Cash is seen by many in the asset management community as a cop-out, as those in search of return believe other assets will always outperform over time. But one strategist believes investors should think again.
“Telling investors you find cash an attractive investment is about as big a faux pas as you can make. It might even be on a par with telling your wife her rear end looks big in those new jeans. Just because it might be true doesn’t mean you should say so,” Dylan Grice, a strategist at Societe Generale in Paris, wrote in a research note.
“True, it generally has a zero expected real return. But at least there is a near certainty around that expected return,” he added.
With fund managers dismissing cash as a 'dead asset,' Grice believes they are being forced into riskier assets in the search for yield not matter what the cost.
“The job of the investment manager is not to indiscriminately ‘put money to work’but to exercise judgment in allocating it to the highest expected return for a given amount of risk,” he wrote.
“While that will generally be in risk assets, something which is generally true isn’t ‘always-and-everywhere’ true. On purely valuation grounds, cash will sometimes be the most attractive asset to hold.”

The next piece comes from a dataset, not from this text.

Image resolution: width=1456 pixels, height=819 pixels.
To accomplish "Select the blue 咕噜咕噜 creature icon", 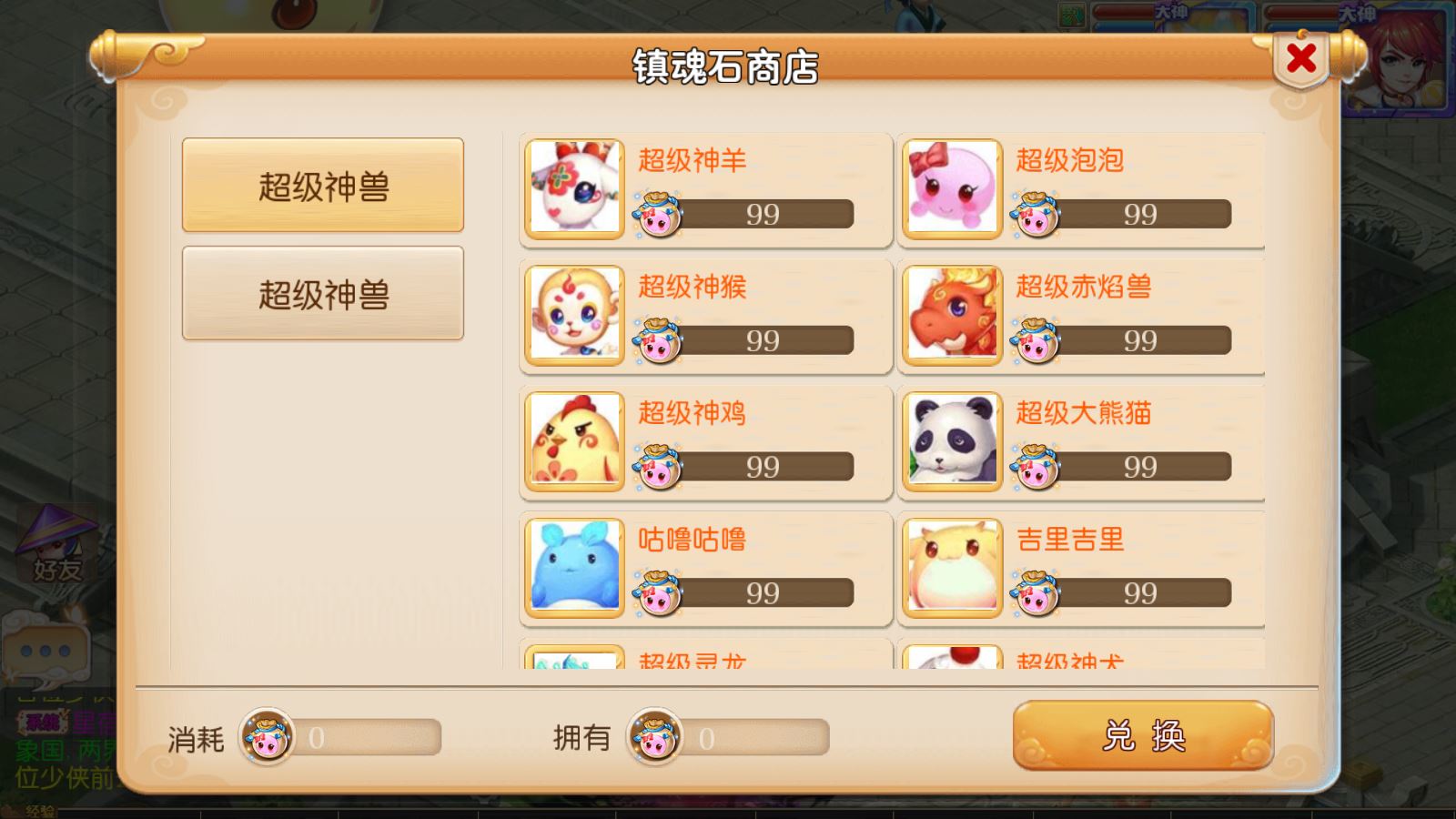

Following big gains for the S&P 500 , Grice believes the US market will be offering cash-like returns for years to come, just with far more risk. The big benefit of cash for Grice is that you can use it to buy when the market offers better opportunities for return.
“The holder of cash has an effective option to purchase more volatile assets if and when they become cheap,” he wrote.
With inflationary pressures on the rise, Grice believes holding 75 percent cash and 25 percent gold will help investors maintain the purchasing power of their savings.
“The real return on cash was still negative in the 1970s. This is where gold— which I consider as another currency — can be useful,” he said.
Pointing to the example of the 1970s when inflation was soaring, Grice said in some cases — for example in Turkey where inflation hit double and triple digits — investors did better than holding just cash.
If you are worried about the stock and bond markets then Grice predicts you could do worse than hold “a blend of cash, gold and a willingness to hold them until compelling value emerges elsewhere.”